[Task list]
• a. Can you rewrite the paragraph beginning "A 5G core network can experience attacks" from the 5G core network security text as a short bulleted list that keeps its main facts?
• b. What steps does the Ubuntu 22.04 compatibility note in the 5G core network security text tell the reader to take before installing Daedalus? List every one.
• c. Carry on the text about defending a 5G core network from the point where it ends.

NOTE: Ubuntu 22.04 compatibility
Daedalus uses Dovesnap, which currently requires iptables-legeacy.
sudo update-alternatives --set iptables /usr/sbin/iptables-legacy && sudo nft flush ruleset
And then reboot, before installing Daedalus.
A 5G core network can experience attacks from the radio (RAN) and the Data-Network side of the architecture. In most cases, the defense strategy for a 5G core-network is similar to that of securing an enterprise network. However, there are subtle differences between a 5G and an enterprise network that make the defenses different for each.
This project explores mechanisms to make informed decisions from a variety of response options that can be used to mitigate attack effectiveness by steering malicious actors to domains that the defender can better control for securing a 5G core-network.
We have developed a set of attack classes and defense responses designed to achieve various outcomes in the way that the attacker exploits the network. These scenarios are listed in the matrix below.

[Data extract]

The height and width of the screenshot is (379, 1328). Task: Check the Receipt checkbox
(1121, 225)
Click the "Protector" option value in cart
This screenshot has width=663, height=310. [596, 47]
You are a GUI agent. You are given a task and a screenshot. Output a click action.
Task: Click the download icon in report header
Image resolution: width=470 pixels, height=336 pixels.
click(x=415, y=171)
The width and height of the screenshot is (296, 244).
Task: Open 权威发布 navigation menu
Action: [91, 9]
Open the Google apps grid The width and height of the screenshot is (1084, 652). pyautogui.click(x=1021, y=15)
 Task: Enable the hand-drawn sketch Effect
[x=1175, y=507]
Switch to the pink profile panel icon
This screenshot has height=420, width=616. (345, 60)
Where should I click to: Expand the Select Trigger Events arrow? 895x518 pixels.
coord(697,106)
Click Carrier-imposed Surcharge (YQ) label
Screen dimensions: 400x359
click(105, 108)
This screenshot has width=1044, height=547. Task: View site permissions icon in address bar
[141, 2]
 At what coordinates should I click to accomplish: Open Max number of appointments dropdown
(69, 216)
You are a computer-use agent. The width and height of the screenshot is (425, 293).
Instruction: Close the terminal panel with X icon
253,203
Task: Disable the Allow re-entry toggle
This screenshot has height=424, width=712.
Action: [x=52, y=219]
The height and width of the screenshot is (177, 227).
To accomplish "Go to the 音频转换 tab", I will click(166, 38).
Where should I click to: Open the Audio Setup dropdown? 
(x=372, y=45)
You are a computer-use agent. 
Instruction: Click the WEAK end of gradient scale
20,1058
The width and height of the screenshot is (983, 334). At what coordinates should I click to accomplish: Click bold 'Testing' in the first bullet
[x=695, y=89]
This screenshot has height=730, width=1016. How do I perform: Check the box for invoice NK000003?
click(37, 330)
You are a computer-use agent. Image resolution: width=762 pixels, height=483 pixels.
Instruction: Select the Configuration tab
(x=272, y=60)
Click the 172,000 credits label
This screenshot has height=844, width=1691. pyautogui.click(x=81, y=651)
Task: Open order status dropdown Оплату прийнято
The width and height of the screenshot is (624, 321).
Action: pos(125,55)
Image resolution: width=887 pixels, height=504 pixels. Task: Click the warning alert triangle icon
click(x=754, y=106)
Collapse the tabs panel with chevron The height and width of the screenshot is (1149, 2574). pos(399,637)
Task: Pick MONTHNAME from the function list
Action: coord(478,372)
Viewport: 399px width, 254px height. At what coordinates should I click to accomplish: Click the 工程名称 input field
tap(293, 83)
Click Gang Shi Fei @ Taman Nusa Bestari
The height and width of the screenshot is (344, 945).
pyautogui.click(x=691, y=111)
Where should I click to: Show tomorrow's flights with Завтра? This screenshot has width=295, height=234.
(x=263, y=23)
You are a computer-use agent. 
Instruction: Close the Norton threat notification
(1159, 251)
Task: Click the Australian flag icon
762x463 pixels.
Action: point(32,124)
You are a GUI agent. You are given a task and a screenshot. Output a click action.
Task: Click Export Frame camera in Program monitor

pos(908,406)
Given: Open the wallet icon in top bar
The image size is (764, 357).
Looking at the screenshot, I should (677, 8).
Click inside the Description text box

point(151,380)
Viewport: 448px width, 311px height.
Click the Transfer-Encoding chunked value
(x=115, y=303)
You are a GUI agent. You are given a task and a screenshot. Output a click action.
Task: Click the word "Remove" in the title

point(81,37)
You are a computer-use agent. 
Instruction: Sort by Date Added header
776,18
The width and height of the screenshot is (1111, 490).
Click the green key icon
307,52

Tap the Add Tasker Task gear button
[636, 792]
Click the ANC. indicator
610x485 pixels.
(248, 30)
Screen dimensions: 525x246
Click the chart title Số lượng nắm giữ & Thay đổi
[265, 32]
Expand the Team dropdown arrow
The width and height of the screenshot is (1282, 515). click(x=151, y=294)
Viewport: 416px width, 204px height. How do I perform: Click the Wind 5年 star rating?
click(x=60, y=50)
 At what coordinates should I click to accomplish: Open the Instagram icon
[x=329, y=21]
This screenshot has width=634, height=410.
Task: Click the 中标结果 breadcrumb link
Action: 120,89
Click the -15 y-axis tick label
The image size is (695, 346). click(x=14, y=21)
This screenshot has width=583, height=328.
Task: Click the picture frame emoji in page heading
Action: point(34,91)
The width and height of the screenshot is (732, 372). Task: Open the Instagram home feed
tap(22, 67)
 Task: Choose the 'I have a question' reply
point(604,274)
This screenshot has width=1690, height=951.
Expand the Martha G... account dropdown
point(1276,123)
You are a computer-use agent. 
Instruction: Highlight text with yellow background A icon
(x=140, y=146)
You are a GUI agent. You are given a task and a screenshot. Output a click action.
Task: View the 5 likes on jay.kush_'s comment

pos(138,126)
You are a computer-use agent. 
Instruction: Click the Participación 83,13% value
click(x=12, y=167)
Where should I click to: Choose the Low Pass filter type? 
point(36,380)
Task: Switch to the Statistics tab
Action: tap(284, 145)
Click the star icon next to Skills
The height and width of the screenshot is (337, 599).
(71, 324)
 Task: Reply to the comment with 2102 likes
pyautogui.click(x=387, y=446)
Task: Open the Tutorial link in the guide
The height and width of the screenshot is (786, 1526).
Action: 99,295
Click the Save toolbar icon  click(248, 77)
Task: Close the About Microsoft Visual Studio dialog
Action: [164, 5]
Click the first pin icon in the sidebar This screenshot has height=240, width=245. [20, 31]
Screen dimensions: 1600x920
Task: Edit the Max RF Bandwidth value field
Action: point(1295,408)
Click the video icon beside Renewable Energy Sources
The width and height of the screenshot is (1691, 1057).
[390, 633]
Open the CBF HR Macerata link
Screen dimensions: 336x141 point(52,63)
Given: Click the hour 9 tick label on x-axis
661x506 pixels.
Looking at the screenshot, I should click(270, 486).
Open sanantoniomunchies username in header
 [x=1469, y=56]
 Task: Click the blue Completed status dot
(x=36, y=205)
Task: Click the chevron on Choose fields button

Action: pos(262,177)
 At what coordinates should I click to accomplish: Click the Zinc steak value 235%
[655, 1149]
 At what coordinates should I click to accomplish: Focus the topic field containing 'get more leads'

[Exercise responses]
• a.
- Attacks on a 5G core network can come from the radio (RAN) side or the Data-Network side.
- Defending a 5G core network is mostly similar to securing an enterprise network.
- Subtle differences between the two kinds of network mean their defenses differ.

• b.
1. Set iptables to the legacy version with `sudo update-alternatives --set iptables /usr/sbin/iptables-legacy`.
2. Flush the nftables ruleset with `sudo nft flush ruleset`.
3. Reboot.

• c.
We have identified five key modes of attack. They are
- reconaissance and discovery: gaining knowledge about a network
- theft and exfiltration: unauthorized removal data/information
- access and privilege escalation: gaining unauthorized access to the network
- destruction: destruction of data, information or anything needed for the network to function
- denial and disruption: preventing or degrading services and access to the network by authorized users
Alternatetively, each of these attack modes can be countered with one of the following defenese responses:
- none: do nothing
- denial and fire-walling: denying/blocking network access to the attacker
- deception: trick the attacker to steal information of little to no value
- degradation: reduce the attackers effectiveness by breaking up data so it is not available all in one place
- quarantine and isolation: contain the attack to a portion of the network that is easier to defend or has little value
- throttling: significantly increase the amount of time the attacker needs to achieve objectives
We use the Red-Team/Blue-Team approach where the red-team serves as the attacker and the blue-team as the defender. The red-team has minimal knowledge of blue-team defenses as it develops an attack strategy. The blue-team is passive in the attack exercises, only recording what is needed to reproduce the scenario. The goal is not to necessarily develop new exploits, but rather to use known exploits, tools and techniques to navigate the attack surface.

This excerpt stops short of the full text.